PROBLEM: Transcribe the records below exactly as they appear.

ENTRIES SUPPLIED:
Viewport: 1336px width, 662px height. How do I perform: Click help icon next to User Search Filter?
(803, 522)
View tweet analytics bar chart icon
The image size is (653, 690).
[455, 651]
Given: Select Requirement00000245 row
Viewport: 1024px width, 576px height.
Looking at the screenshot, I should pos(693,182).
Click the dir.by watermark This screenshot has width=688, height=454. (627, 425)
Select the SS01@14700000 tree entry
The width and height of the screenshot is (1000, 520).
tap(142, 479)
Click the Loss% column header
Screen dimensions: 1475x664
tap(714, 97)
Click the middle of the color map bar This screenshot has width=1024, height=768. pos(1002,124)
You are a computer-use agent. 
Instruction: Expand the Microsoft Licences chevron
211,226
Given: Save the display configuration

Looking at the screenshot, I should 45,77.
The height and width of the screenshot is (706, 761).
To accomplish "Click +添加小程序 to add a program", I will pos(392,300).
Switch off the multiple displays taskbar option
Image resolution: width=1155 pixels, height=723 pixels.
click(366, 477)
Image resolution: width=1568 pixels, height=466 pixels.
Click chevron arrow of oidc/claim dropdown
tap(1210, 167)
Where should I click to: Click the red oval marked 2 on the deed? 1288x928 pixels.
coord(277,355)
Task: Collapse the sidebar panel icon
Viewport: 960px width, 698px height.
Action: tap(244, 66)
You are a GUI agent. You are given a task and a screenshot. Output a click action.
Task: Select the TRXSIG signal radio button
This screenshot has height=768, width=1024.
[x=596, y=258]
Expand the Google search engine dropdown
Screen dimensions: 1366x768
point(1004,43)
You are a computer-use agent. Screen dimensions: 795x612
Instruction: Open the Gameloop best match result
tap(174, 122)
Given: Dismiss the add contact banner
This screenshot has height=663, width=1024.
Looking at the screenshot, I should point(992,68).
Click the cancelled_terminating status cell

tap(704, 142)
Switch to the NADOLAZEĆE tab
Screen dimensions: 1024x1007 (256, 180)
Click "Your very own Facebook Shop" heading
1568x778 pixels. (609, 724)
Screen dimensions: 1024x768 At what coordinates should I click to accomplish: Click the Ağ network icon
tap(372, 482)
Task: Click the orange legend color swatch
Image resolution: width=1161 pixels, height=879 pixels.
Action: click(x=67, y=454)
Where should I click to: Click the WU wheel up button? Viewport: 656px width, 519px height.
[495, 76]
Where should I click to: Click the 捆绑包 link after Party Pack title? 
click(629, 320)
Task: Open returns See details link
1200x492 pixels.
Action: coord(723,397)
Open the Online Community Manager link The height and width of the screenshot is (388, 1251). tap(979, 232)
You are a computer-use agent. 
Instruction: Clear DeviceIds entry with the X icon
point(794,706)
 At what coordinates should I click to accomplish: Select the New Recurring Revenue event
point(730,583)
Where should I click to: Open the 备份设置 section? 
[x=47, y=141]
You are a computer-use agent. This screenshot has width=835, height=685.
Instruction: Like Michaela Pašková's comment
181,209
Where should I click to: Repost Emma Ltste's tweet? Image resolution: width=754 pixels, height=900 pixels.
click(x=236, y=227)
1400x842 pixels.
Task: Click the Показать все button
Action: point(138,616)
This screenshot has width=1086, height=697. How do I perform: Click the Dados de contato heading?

REPLY TO THE EXERCISE:
Viewport: 1336px width, 662px height. How do I perform: Click help icon next to User Search Filter?
(803, 522)
View tweet analytics bar chart icon
The image size is (653, 690).
[455, 651]
Given: Select Requirement00000245 row
Viewport: 1024px width, 576px height.
Looking at the screenshot, I should pos(693,182).
Click the dir.by watermark This screenshot has width=688, height=454. (627, 425)
Select the SS01@14700000 tree entry
The width and height of the screenshot is (1000, 520).
tap(142, 479)
Click the Loss% column header
Screen dimensions: 1475x664
tap(714, 97)
Click the middle of the color map bar This screenshot has width=1024, height=768. pos(1002,124)
You are a computer-use agent. 
Instruction: Expand the Microsoft Licences chevron
211,226
Given: Save the display configuration

Looking at the screenshot, I should 45,77.
The height and width of the screenshot is (706, 761).
To accomplish "Click +添加小程序 to add a program", I will pos(392,300).
Switch off the multiple displays taskbar option
Image resolution: width=1155 pixels, height=723 pixels.
click(366, 477)
Image resolution: width=1568 pixels, height=466 pixels.
Click chevron arrow of oidc/claim dropdown
tap(1210, 167)
Where should I click to: Click the red oval marked 2 on the deed? 1288x928 pixels.
coord(277,355)
Task: Collapse the sidebar panel icon
Viewport: 960px width, 698px height.
Action: tap(244, 66)
You are a GUI agent. You are given a task and a screenshot. Output a click action.
Task: Select the TRXSIG signal radio button
This screenshot has height=768, width=1024.
[x=596, y=258]
Expand the Google search engine dropdown
Screen dimensions: 1366x768
point(1004,43)
You are a computer-use agent. Screen dimensions: 795x612
Instruction: Open the Gameloop best match result
tap(174, 122)
Given: Dismiss the add contact banner
This screenshot has height=663, width=1024.
Looking at the screenshot, I should point(992,68).
Click the cancelled_terminating status cell

tap(704, 142)
Switch to the NADOLAZEĆE tab
Screen dimensions: 1024x1007 (256, 180)
Click "Your very own Facebook Shop" heading
1568x778 pixels. (609, 724)
Screen dimensions: 1024x768 At what coordinates should I click to accomplish: Click the Ağ network icon
tap(372, 482)
Task: Click the orange legend color swatch
Image resolution: width=1161 pixels, height=879 pixels.
Action: click(x=67, y=454)
Where should I click to: Click the WU wheel up button? Viewport: 656px width, 519px height.
[495, 76]
Where should I click to: Click the 捆绑包 link after Party Pack title? 
click(629, 320)
Task: Open returns See details link
1200x492 pixels.
Action: coord(723,397)
Open the Online Community Manager link The height and width of the screenshot is (388, 1251). tap(979, 232)
You are a computer-use agent. 
Instruction: Clear DeviceIds entry with the X icon
point(794,706)
 At what coordinates should I click to accomplish: Select the New Recurring Revenue event
point(730,583)
Where should I click to: Open the 备份设置 section? 
[x=47, y=141]
You are a computer-use agent. This screenshot has width=835, height=685.
Instruction: Like Michaela Pašková's comment
181,209
Where should I click to: Repost Emma Ltste's tweet? Image resolution: width=754 pixels, height=900 pixels.
click(x=236, y=227)
1400x842 pixels.
Task: Click the Показать все button
Action: point(138,616)
This screenshot has width=1086, height=697. How do I perform: Click the Dados de contato heading?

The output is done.